ERCP is one of the most technically demanding and highest-risk procedures in gastroenterology, with outcomes that vary widely by operator experience, procedural volume, and institutional infrastructure. Despite advances in technique and prophylaxis, ERCP-related adverse events—including post-ERCP pancreatitis, bleeding, cholangitis, and unplanned hospitalization—remain a major source of patient morbidity and health care utilization. This updated ACG/ASGE quality indicators document provides a contemporary framework to standardize ERCP practice, reduce unwarranted variation, and promote measurable improvements in patient-centered outcomes.

Key Findings

This update proposes 13 ERCP-specific quality indicators across all phases of care, emphasizing appropriate indication selection, technical success (including cannulation and stone clearance), universal use of rectal nonsteroidal anti-inflammatory drugs (NSAIDs) in patients with an intact papilla, and systematic tracking of adverse events and unplanned downstream interventions. Compared with prior iterations, the document adopts a more restrictive approach to ERCP indications, reinforces ERCP as a predominantly therapeutic procedure, and highlights postprocedure outcomes such as unplanned hospitalization and biliary reintervention as pragmatic, high-value measures of quality.

Caution
Several indicators rely on process measures rather than outcomes, reflecting ongoing challenges in defining objective, risk-adjusted ERCP benchmarks across heterogeneous practice settings. Rigid adherence to performance targets—particularly for cannulation success or prophylactic pancreatic stent placement—may inadvertently encourage overly aggressive maneuvers that increase procedural risk. These indicators are intended for internal quality improvement and benchmarking, not for credentialing, reimbursement, or punitive comparison.

My Practice
This document reinforces the importance of thoughtful case selection to avoid diagnostic ERCP, routine rectal NSAID prophylaxis in all ERCP performed on native papillas in the absence of contraindications, deliberate decision-making regarding when to persist versus defer during technically challenging ERCPs. It emphasizes the importance of tracking, the measurement and documentation of radiation exposure, to promote as low as reasonably achievable(ALAR) principles.
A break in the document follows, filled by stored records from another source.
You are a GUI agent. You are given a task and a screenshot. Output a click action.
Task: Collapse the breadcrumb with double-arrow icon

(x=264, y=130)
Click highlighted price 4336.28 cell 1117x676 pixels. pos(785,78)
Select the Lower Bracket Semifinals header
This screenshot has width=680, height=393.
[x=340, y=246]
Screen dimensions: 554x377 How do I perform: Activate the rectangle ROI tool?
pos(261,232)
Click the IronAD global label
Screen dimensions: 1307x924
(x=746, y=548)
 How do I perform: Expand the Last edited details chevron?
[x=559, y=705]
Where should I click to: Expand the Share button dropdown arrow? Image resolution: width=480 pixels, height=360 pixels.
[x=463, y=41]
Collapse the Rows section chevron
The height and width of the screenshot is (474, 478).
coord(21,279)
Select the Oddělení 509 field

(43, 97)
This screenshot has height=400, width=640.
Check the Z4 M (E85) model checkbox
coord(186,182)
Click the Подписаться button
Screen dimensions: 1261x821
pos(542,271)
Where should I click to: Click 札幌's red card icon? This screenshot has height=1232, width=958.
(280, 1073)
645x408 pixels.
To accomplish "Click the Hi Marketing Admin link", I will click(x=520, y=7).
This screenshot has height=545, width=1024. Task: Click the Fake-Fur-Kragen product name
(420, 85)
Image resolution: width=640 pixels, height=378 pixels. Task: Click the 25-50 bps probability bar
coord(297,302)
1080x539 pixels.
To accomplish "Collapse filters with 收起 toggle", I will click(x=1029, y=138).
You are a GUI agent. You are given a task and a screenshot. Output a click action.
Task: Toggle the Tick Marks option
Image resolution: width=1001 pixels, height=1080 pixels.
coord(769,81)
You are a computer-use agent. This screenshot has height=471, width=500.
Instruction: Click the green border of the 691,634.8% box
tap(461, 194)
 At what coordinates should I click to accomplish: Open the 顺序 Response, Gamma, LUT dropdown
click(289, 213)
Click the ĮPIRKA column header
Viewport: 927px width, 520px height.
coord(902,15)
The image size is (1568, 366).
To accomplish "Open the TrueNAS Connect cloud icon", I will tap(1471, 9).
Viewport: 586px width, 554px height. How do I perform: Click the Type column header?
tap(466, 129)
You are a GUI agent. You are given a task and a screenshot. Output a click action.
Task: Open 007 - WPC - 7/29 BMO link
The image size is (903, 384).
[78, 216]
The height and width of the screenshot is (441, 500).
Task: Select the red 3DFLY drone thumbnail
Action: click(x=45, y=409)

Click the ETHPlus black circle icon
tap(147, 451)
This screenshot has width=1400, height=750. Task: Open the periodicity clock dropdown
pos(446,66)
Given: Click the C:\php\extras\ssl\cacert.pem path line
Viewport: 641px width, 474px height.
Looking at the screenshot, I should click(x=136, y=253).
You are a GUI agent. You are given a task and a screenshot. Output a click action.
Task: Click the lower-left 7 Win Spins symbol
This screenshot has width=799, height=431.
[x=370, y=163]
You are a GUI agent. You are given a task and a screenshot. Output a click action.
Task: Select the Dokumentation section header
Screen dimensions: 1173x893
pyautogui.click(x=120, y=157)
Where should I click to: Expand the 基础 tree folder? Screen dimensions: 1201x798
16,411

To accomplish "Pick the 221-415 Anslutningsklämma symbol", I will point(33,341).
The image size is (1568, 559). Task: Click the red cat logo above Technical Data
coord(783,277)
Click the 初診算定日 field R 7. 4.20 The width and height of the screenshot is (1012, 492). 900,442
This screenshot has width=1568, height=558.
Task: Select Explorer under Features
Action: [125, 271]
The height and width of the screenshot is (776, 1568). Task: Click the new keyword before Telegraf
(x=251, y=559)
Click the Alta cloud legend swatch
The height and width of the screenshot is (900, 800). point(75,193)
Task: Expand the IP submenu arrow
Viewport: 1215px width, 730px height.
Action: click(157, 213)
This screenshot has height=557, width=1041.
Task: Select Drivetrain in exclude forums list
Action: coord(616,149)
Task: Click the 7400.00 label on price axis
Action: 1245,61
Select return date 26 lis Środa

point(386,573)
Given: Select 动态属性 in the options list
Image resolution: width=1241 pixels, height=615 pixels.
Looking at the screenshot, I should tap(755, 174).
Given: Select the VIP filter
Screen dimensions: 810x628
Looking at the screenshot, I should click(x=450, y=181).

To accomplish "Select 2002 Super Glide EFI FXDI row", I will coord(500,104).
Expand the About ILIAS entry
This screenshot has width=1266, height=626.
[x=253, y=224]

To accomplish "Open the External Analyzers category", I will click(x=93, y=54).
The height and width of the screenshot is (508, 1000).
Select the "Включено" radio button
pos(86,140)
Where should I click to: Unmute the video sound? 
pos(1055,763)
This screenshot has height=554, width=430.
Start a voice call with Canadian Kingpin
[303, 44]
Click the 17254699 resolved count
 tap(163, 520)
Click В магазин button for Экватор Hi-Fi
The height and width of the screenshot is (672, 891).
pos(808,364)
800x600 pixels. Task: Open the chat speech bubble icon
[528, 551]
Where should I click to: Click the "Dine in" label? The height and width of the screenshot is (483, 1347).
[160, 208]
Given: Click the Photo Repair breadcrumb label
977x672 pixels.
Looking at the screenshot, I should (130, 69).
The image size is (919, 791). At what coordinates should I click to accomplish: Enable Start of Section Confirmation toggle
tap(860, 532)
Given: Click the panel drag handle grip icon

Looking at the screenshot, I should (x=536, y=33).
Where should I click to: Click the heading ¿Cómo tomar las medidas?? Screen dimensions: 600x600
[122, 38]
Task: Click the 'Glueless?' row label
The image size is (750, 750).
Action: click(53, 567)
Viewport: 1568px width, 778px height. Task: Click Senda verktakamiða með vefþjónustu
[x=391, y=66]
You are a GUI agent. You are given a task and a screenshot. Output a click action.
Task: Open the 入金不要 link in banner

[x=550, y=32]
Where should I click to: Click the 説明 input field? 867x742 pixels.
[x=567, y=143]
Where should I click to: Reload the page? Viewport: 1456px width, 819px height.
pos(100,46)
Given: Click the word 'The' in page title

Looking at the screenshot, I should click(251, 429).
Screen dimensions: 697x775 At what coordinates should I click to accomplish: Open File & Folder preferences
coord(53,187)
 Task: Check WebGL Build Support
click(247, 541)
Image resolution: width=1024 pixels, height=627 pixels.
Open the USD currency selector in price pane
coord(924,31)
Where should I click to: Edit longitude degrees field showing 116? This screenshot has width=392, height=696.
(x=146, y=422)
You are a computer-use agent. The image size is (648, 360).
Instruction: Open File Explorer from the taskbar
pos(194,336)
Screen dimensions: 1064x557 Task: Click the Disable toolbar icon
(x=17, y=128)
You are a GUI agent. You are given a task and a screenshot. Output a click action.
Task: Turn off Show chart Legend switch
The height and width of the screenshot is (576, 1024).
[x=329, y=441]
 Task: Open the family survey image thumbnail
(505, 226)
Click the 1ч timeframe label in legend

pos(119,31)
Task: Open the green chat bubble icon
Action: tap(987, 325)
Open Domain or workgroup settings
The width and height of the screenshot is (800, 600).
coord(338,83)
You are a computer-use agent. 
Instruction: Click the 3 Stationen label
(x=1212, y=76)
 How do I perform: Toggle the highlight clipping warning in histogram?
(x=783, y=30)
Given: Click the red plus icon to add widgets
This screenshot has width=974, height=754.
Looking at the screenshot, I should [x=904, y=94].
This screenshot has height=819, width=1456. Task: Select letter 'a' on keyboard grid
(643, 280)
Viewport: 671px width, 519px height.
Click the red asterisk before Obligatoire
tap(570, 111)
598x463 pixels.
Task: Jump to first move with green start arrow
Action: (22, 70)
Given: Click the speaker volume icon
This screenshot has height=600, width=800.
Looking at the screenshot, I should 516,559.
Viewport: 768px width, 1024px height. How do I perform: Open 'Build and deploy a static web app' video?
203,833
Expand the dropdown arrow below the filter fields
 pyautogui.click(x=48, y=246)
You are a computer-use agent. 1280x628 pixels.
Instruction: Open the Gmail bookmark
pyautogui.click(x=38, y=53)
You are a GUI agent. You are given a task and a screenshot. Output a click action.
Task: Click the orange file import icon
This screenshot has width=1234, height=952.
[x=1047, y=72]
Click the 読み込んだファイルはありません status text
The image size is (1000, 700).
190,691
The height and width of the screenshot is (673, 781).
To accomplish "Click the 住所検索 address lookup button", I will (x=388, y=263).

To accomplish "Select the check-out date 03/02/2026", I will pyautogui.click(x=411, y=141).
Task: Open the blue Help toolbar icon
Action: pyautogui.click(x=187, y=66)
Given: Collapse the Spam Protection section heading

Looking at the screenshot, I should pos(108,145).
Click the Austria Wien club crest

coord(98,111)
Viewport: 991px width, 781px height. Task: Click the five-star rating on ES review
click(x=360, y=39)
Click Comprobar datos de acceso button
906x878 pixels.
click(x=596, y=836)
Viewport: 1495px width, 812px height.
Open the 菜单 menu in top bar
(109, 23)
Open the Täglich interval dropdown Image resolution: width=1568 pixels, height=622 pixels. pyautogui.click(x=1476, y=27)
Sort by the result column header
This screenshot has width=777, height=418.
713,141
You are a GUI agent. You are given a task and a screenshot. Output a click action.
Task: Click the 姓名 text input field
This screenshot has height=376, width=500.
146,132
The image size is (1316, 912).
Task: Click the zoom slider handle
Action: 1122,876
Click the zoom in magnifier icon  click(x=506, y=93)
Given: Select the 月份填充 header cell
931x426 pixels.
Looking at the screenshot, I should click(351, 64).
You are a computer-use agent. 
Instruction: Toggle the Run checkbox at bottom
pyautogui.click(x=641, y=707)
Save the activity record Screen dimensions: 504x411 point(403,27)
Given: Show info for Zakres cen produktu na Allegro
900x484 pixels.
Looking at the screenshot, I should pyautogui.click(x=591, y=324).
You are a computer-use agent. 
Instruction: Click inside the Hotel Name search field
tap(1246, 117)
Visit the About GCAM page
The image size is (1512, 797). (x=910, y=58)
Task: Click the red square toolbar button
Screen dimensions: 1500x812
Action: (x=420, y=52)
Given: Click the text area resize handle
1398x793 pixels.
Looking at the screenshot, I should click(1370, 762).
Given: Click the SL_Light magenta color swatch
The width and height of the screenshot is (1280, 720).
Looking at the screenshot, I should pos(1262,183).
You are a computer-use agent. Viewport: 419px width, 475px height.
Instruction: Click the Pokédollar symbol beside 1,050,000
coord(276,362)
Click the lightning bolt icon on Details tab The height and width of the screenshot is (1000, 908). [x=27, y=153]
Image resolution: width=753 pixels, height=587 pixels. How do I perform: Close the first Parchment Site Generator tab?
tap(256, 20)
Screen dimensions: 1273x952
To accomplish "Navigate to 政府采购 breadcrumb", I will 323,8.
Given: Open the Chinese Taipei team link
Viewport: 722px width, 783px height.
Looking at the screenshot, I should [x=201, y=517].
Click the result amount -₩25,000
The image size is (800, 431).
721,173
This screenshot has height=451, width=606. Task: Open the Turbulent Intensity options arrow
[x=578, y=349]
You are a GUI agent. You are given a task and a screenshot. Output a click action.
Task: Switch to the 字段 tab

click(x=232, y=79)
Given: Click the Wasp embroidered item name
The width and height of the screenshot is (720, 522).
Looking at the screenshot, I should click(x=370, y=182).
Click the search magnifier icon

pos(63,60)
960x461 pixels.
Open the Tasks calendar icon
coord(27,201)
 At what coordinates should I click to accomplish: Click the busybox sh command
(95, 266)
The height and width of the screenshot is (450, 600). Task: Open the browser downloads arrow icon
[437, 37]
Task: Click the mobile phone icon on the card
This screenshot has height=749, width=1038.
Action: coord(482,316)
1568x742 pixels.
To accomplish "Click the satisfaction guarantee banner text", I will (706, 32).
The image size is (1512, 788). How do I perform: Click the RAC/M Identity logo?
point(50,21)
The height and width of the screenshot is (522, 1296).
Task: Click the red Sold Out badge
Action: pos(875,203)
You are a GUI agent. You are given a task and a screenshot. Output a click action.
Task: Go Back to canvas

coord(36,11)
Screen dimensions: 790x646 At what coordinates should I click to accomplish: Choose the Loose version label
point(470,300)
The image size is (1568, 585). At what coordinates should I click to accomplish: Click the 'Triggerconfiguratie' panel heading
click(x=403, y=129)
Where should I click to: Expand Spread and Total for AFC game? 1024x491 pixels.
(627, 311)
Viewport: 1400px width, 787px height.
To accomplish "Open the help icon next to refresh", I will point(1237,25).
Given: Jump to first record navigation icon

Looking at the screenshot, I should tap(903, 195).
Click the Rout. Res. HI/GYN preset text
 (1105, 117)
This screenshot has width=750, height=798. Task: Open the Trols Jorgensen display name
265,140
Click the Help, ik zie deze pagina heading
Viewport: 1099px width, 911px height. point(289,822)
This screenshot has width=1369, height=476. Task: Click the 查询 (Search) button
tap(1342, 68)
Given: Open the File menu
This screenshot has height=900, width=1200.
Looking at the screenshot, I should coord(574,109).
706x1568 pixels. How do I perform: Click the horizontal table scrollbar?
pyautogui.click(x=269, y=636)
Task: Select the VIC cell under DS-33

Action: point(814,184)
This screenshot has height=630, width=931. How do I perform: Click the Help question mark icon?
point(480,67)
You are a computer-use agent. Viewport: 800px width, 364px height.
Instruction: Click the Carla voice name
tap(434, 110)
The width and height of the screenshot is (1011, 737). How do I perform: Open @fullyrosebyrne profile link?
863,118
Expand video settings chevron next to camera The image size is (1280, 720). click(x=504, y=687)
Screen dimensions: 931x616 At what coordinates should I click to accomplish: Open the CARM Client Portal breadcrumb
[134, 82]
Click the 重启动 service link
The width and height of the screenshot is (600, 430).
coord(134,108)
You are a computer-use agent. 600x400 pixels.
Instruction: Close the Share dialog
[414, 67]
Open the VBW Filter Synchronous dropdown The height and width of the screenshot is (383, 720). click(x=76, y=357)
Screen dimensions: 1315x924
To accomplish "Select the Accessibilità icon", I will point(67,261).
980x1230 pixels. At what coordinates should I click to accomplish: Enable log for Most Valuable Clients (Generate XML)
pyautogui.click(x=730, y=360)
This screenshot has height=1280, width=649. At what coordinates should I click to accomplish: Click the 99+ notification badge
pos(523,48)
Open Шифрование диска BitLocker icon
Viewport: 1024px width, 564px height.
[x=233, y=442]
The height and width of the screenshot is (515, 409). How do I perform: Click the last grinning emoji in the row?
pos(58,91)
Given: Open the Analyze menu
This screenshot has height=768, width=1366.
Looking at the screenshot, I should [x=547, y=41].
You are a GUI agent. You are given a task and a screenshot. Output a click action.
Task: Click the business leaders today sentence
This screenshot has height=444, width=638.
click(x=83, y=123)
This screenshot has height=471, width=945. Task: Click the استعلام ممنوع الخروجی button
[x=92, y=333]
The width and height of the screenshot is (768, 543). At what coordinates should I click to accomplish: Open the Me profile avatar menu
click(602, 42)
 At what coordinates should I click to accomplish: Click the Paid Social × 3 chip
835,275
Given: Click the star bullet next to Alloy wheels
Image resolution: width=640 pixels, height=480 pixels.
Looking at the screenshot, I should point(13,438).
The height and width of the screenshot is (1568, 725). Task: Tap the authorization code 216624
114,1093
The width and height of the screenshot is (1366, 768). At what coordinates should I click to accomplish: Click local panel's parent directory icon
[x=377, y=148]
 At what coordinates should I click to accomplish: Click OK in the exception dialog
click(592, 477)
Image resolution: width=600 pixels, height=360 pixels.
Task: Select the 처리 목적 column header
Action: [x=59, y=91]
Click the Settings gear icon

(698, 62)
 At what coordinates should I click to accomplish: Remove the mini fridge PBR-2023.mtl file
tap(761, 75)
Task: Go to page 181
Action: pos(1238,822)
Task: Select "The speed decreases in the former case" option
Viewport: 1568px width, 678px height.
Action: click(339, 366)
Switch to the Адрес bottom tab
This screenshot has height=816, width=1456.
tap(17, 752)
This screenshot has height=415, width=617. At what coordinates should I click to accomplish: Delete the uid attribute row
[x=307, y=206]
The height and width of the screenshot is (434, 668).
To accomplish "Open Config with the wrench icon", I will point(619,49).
Tracking unplanned hospitalizations and early reinterventions offers a practical way to identify opportunities for improvement in preprocedure evaluation, intraprocedure technique, and postprocedure care, while allowing meaningful longitudinal self-benchmarking.

Future Research
Future studies should focus on developing more objective outcome definitions for post-ERCP pancreatitis and bleeding, refining risk-adjusted benchmarks, and evaluating how structured quality improvement initiatives influence patient-centered outcomes and health care utilization. As alternative drainage strategies such as EUS-guided biliary drainage continue to evolve, their role within ERCP quality metrics will require ongoing reassessment.

Conflicts of Interest
The authors of the summary have no conflicts of interest.